Ce conflit remet sur le devant de la scène le débat sur les métiers en tension. Le secteur de la beauté, à l’instar de la restauration ou du bâtiment, repose sur une main-d’œuvre étrangère souvent invisible. La législation française peine à résoudre ce paradoxe : d’un côté, une fermeté affichée sur les flux migratoires, et de l’autre, une économie qui ne pourrait fonctionner sans ces travailleurs précaires.
La récente Loi Immigration a introduit des dispositions concernant la régularisation des travailleurs dans les métiers en tension sans l’aval de l’employeur.
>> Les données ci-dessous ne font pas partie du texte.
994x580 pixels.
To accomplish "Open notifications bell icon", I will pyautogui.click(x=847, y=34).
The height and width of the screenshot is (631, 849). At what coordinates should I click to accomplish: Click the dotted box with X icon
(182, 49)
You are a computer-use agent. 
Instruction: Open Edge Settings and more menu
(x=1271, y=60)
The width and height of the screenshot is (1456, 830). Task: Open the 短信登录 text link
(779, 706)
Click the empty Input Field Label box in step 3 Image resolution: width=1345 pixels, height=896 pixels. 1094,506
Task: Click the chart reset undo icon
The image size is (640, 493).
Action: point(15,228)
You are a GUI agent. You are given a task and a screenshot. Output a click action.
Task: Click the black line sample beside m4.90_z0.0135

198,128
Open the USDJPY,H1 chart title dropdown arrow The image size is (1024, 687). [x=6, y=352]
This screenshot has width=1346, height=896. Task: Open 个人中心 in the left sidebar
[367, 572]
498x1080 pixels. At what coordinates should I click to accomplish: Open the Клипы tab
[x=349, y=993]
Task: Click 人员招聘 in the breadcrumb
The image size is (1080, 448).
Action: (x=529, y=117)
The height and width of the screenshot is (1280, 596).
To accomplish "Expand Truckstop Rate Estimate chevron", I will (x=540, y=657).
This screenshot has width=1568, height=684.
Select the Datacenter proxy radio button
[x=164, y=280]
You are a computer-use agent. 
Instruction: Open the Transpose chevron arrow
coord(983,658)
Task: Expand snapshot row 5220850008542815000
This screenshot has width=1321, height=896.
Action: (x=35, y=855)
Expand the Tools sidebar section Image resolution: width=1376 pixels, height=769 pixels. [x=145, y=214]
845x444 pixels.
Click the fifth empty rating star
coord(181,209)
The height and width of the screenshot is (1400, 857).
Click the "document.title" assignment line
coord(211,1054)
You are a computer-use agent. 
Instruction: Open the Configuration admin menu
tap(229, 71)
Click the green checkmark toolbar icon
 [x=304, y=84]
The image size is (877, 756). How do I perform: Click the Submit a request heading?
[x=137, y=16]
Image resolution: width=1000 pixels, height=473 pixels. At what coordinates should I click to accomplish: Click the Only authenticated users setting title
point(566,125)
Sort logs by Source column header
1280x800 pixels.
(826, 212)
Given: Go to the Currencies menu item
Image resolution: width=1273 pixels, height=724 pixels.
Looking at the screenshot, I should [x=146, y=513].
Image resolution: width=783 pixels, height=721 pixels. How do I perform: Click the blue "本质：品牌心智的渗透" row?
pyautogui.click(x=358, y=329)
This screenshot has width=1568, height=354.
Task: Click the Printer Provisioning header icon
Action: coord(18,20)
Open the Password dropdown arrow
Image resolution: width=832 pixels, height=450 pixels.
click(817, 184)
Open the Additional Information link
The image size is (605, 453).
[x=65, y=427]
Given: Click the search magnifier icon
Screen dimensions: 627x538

Si cette avancée est notable, elle reste soumise à un pouvoir discrétionnaire fort des préfets. L’occupation du salon de coiffure à Paris est le symbole d’une lutte qui dépasse le cadre individuel. Elle pose la question d’une régularisation de plein droit pour ceux qui contribuent à la richesse nationale, indépendamment de leur statut initial.
En conclusion, le sort de ces employées sera un test pour les autorités. Reconnaîtra-t-on leur statut de victimes d’exploitation, ou resteront-elles cantonnées à leur statut d’étrangères en situation irrégulière ? Le dénouement de cette occupation fera date pour de nombreux autres travailleurs de l’ombre dans la capitale.